## WORK TO COMPLETE
Give the data again exactly as it appears, excluding any pictures.

Saved entries
******
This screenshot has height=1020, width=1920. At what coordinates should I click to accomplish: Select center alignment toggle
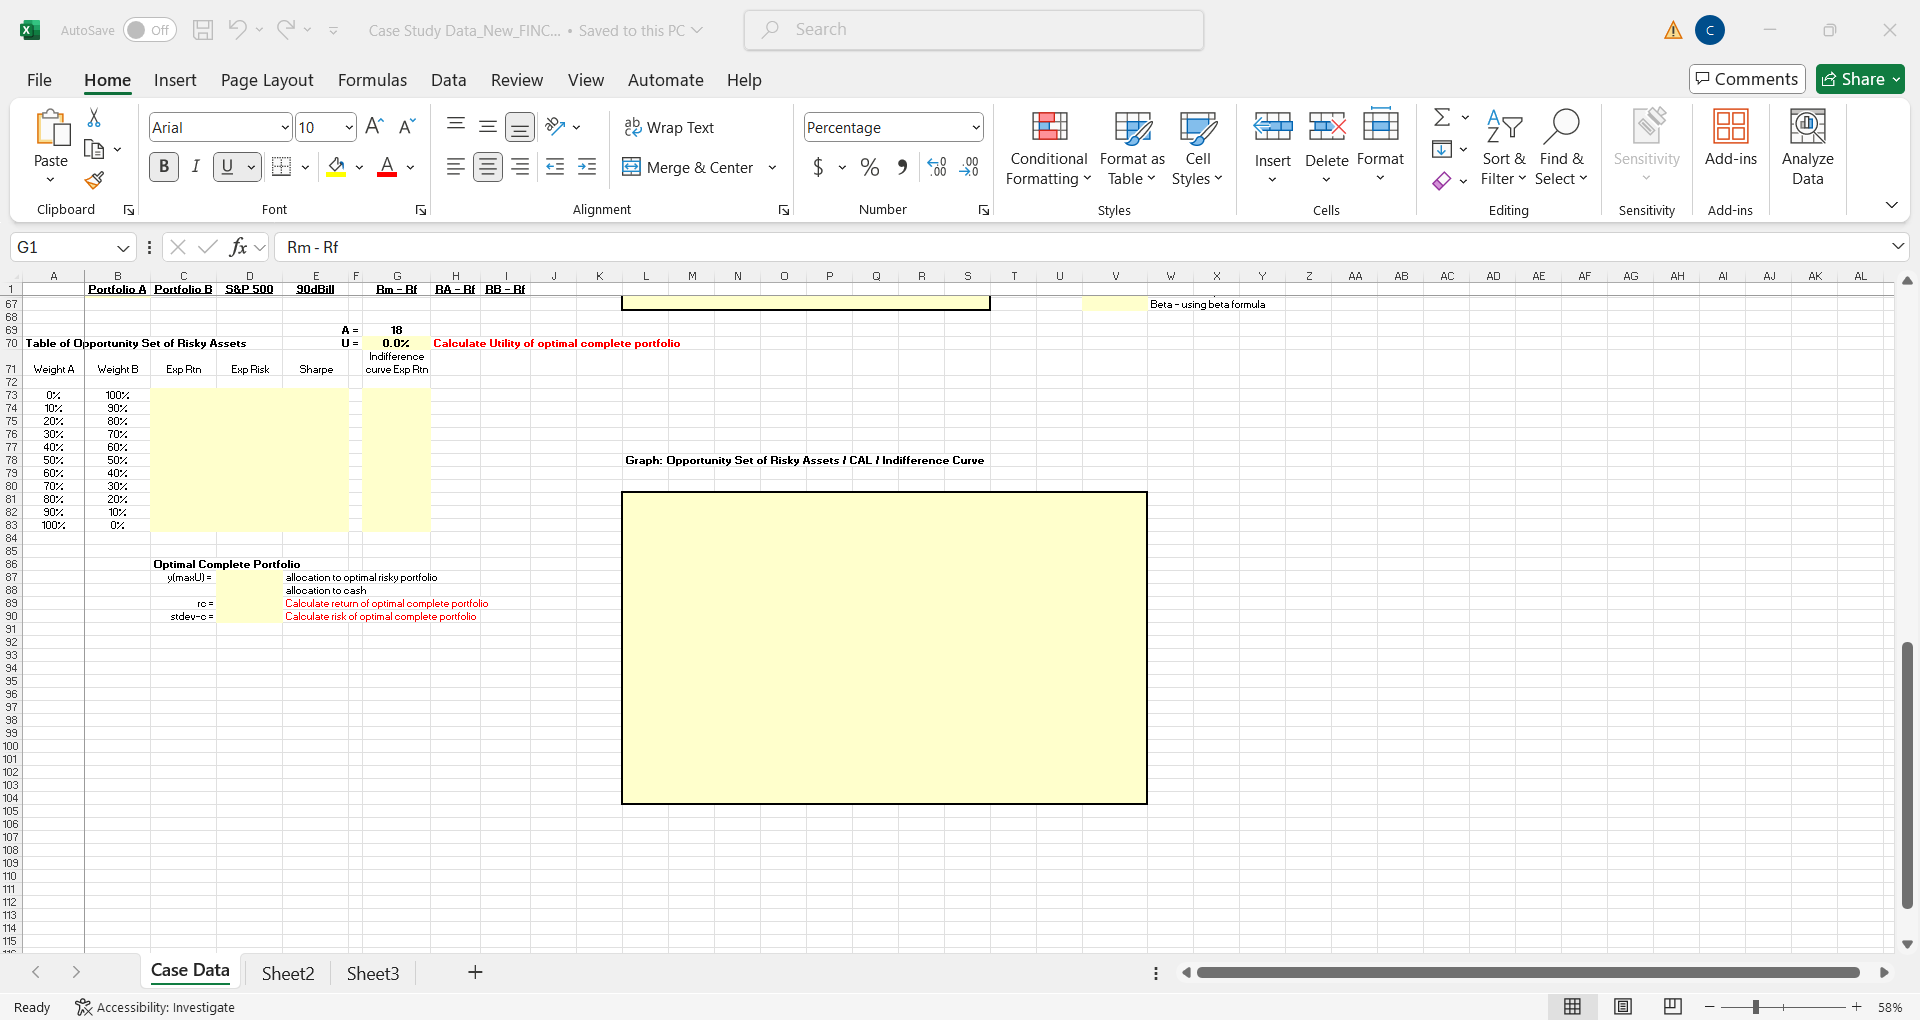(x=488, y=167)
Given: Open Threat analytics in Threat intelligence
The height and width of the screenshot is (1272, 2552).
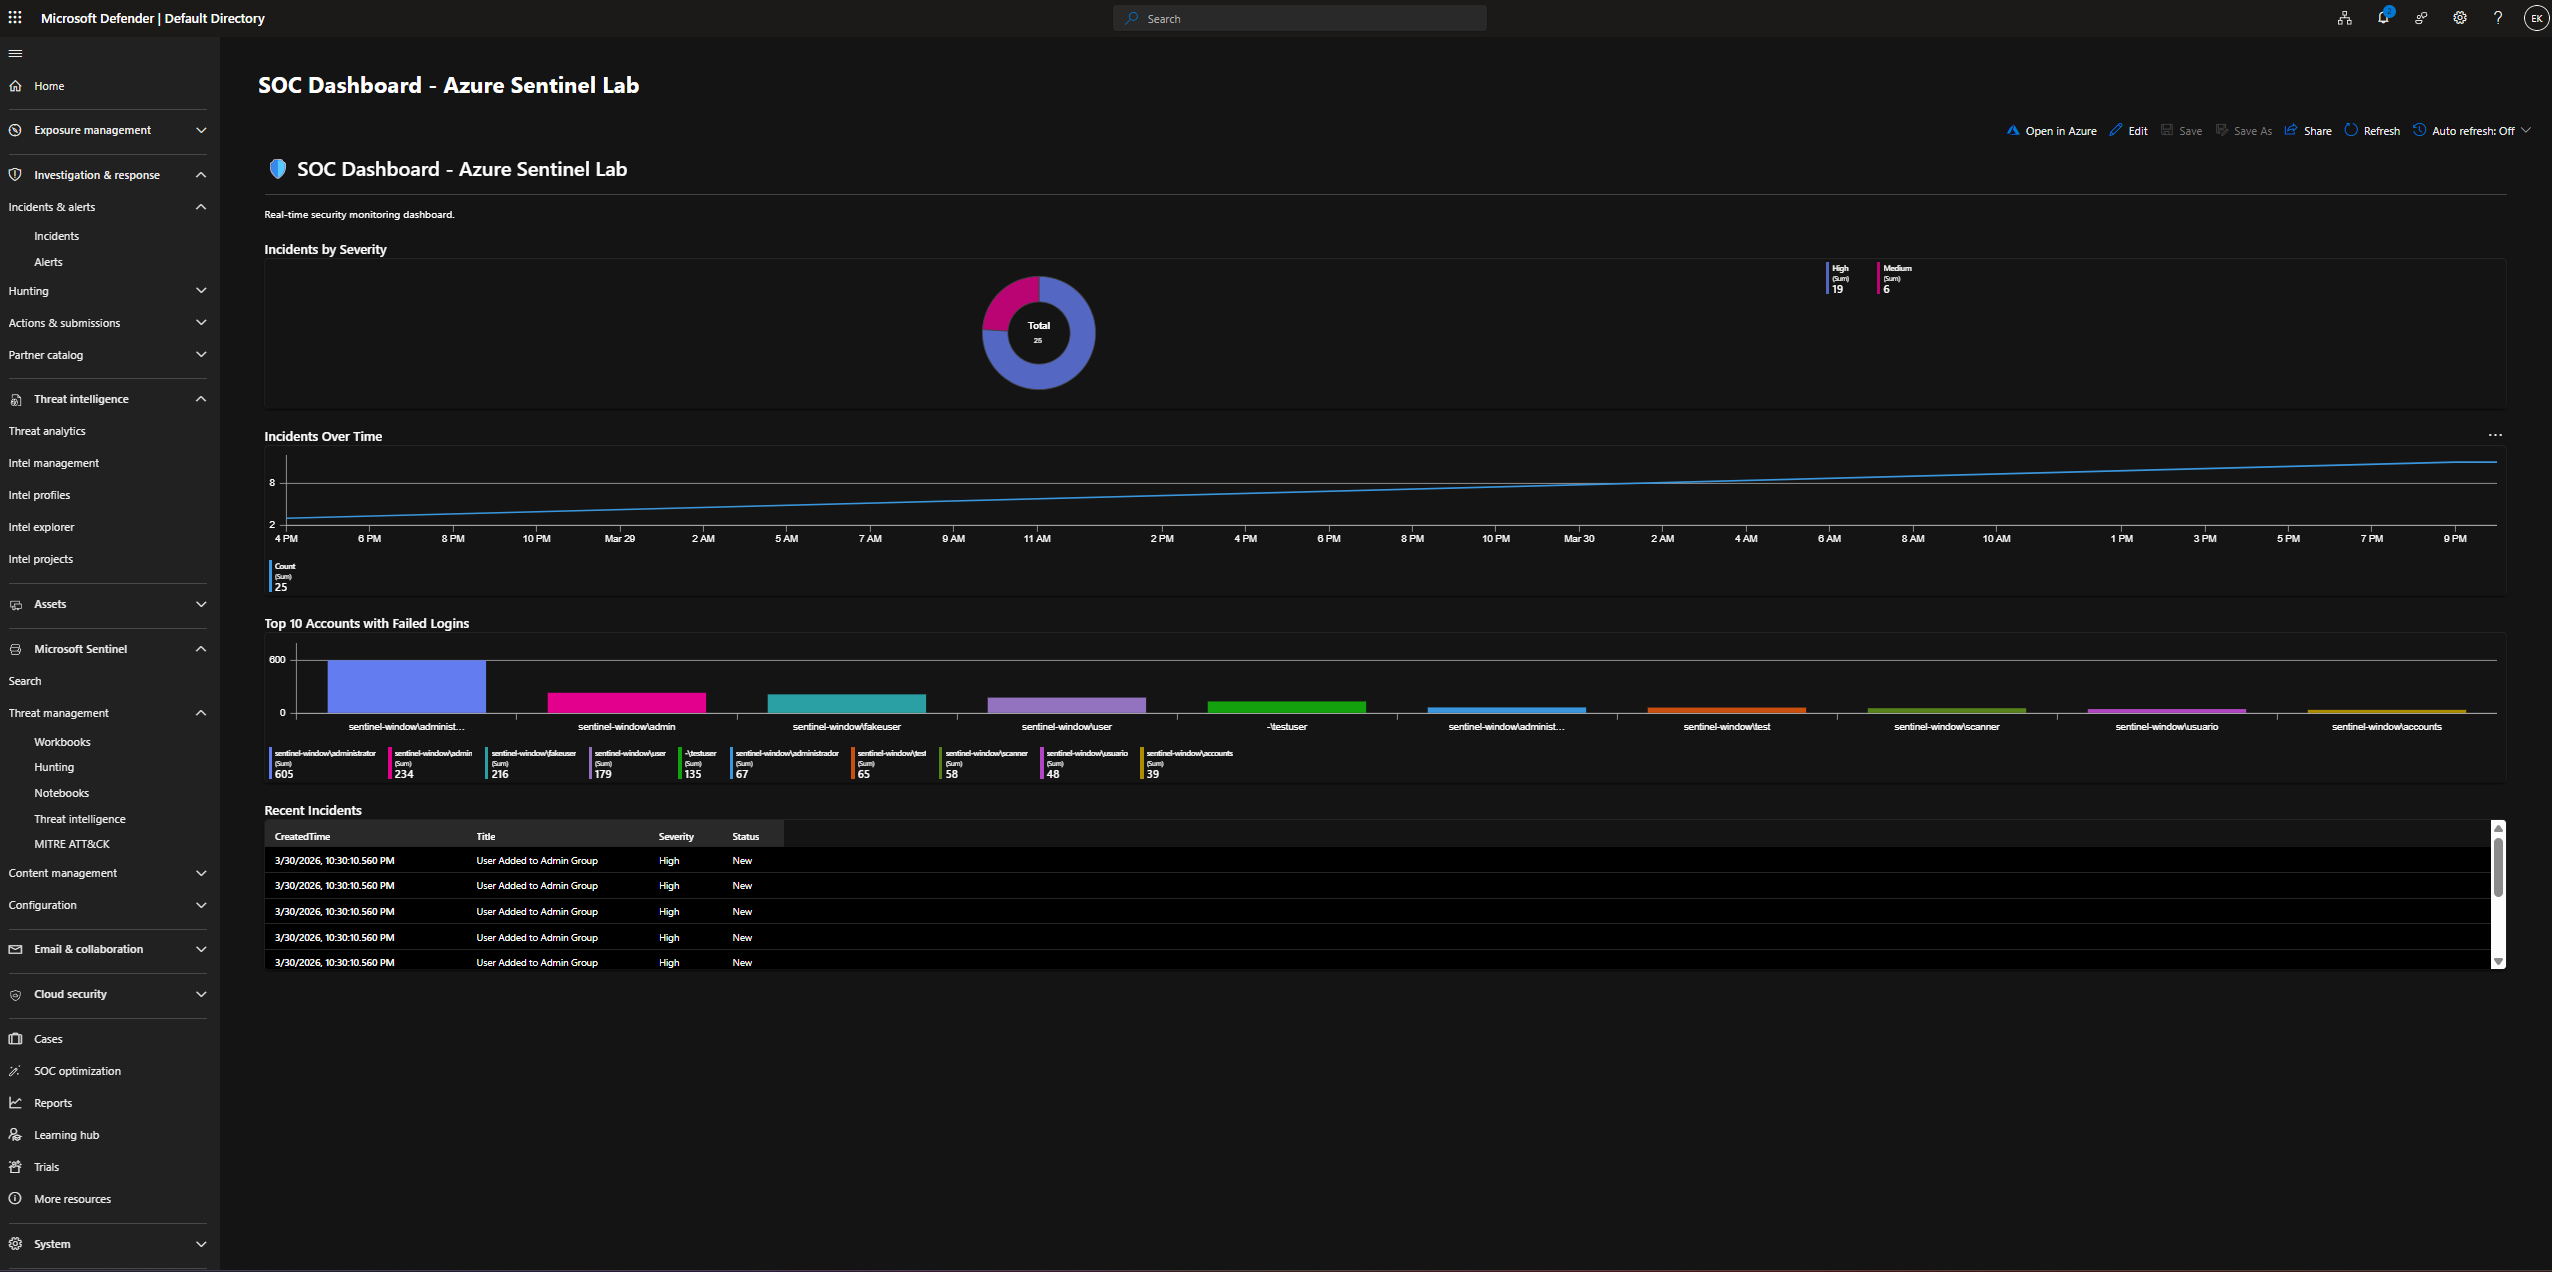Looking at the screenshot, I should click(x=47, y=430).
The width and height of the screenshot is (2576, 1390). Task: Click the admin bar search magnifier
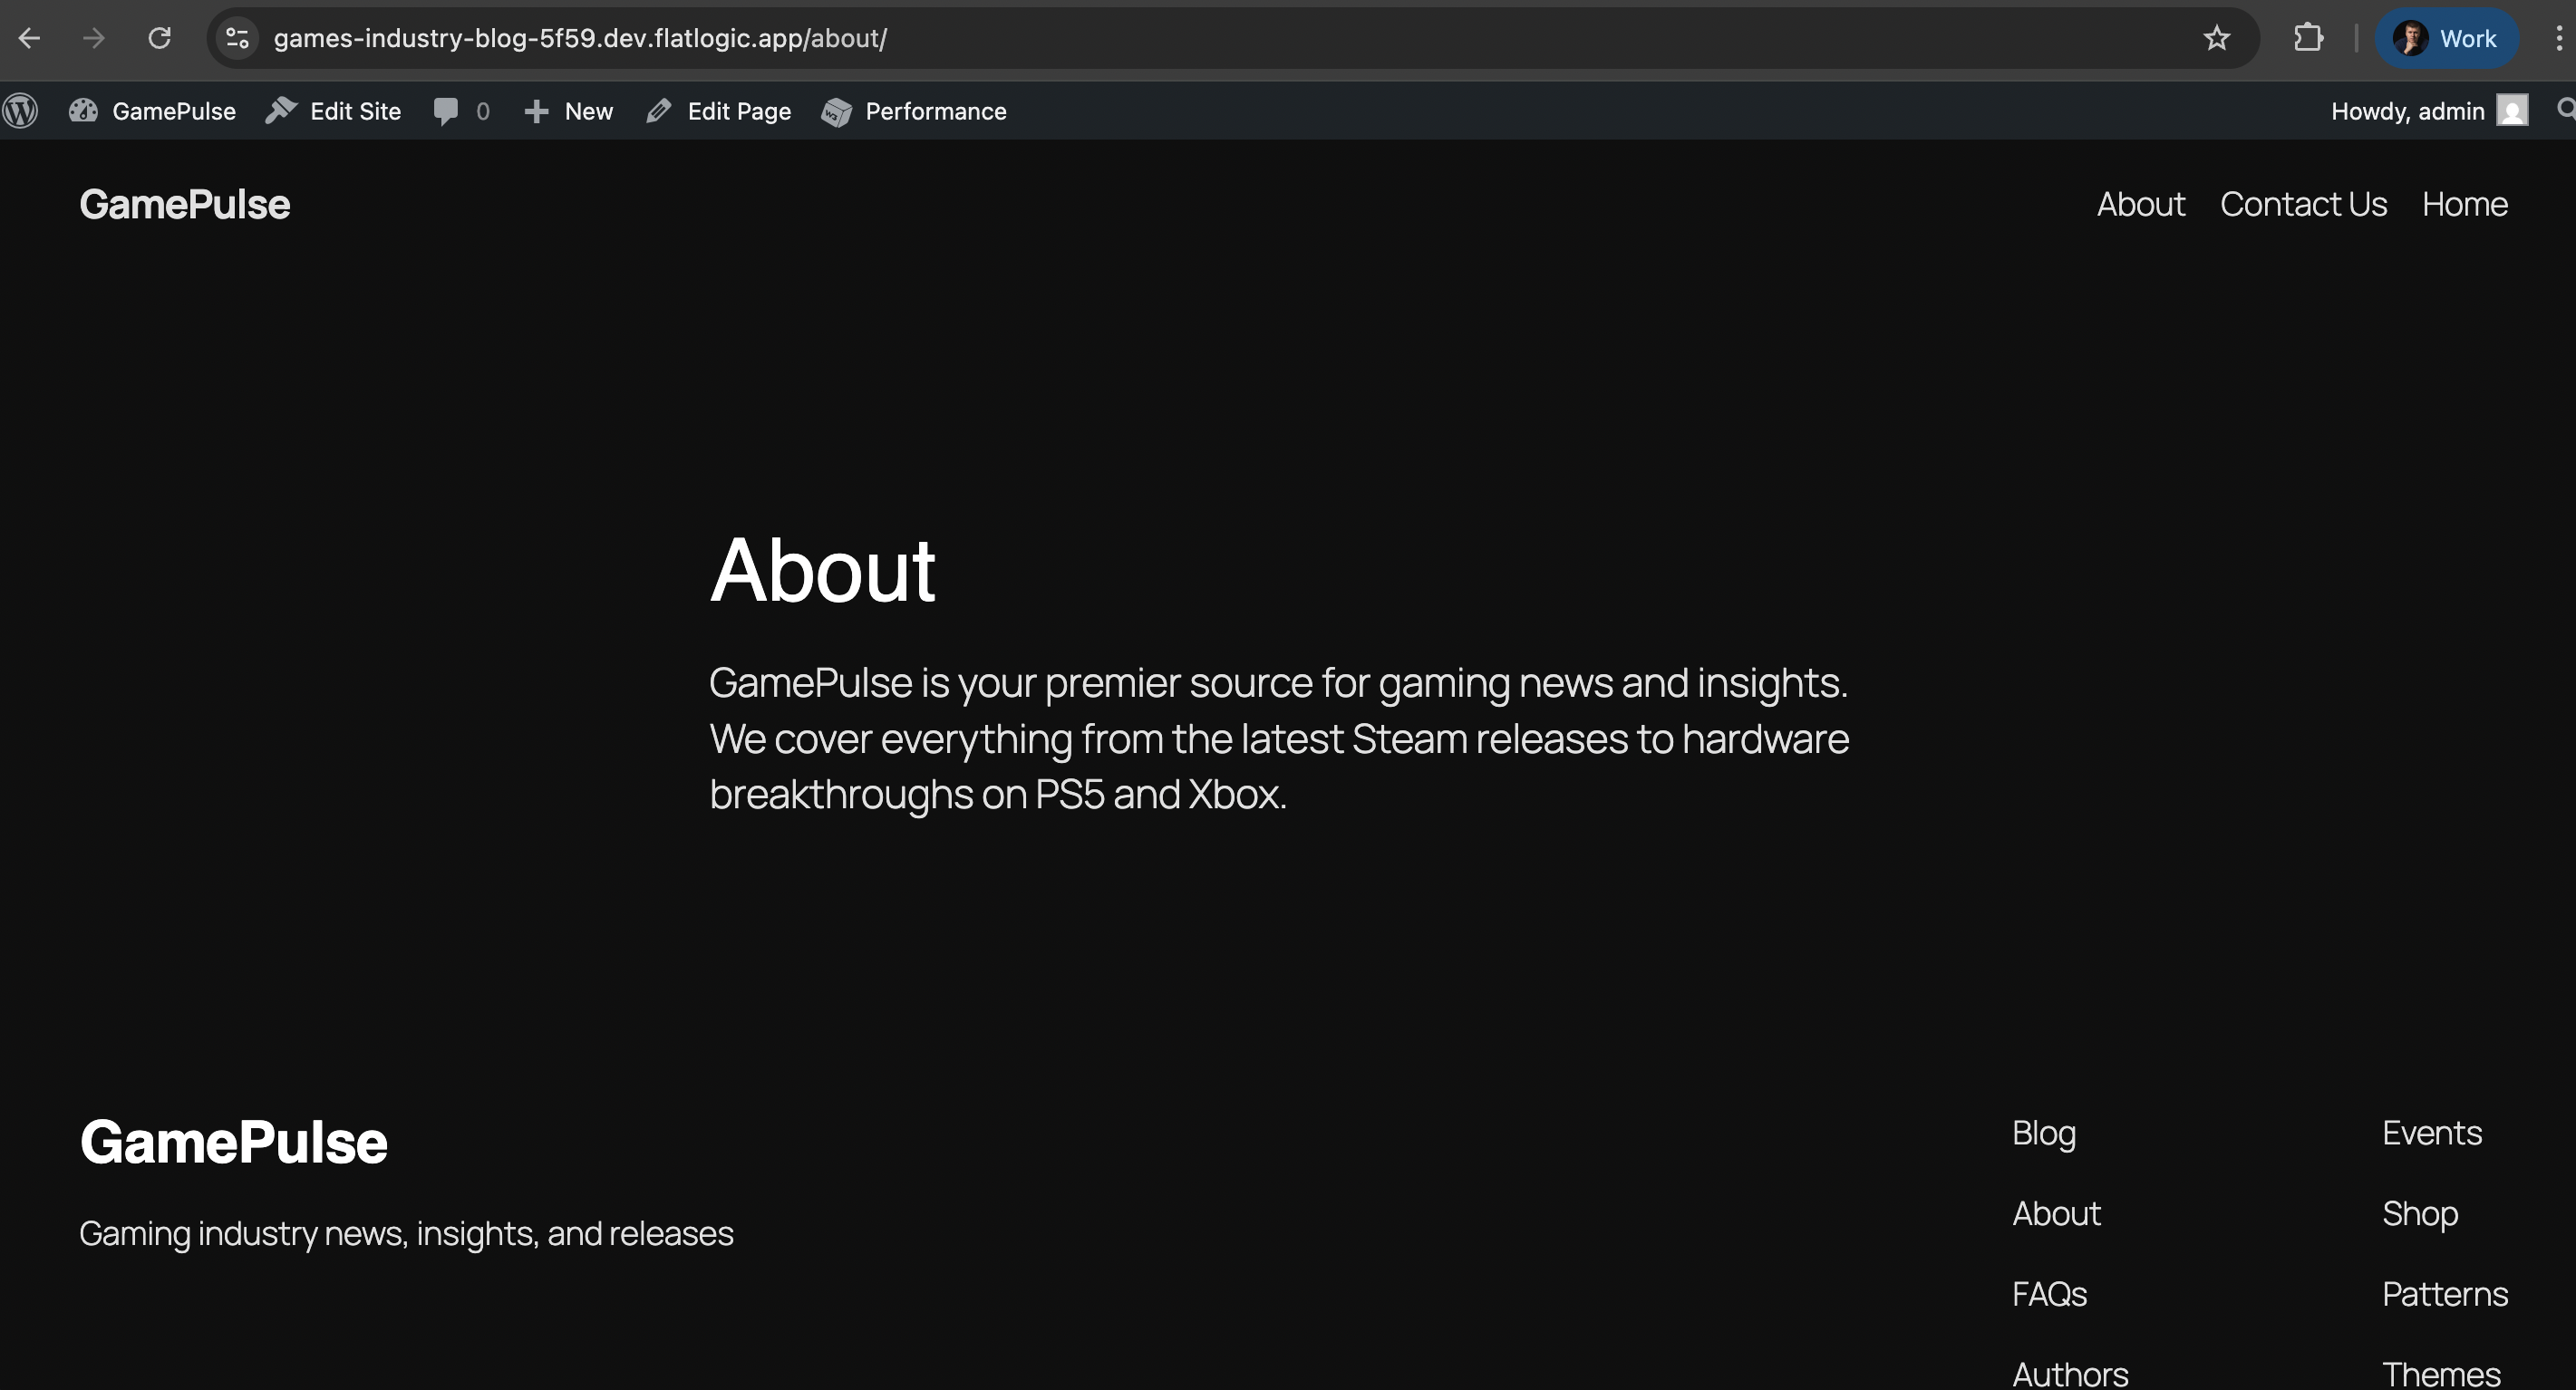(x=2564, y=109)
******
## WRITTEN SOLUTION
This screenshot has height=1020, width=1920. At what coordinates should I click to accomplish: Select center alignment toggle
(x=488, y=167)
Given: Open Threat analytics in Threat intelligence
The height and width of the screenshot is (1272, 2552).
Looking at the screenshot, I should click(x=47, y=430).
The width and height of the screenshot is (2576, 1390). Task: Click the admin bar search magnifier
(x=2564, y=109)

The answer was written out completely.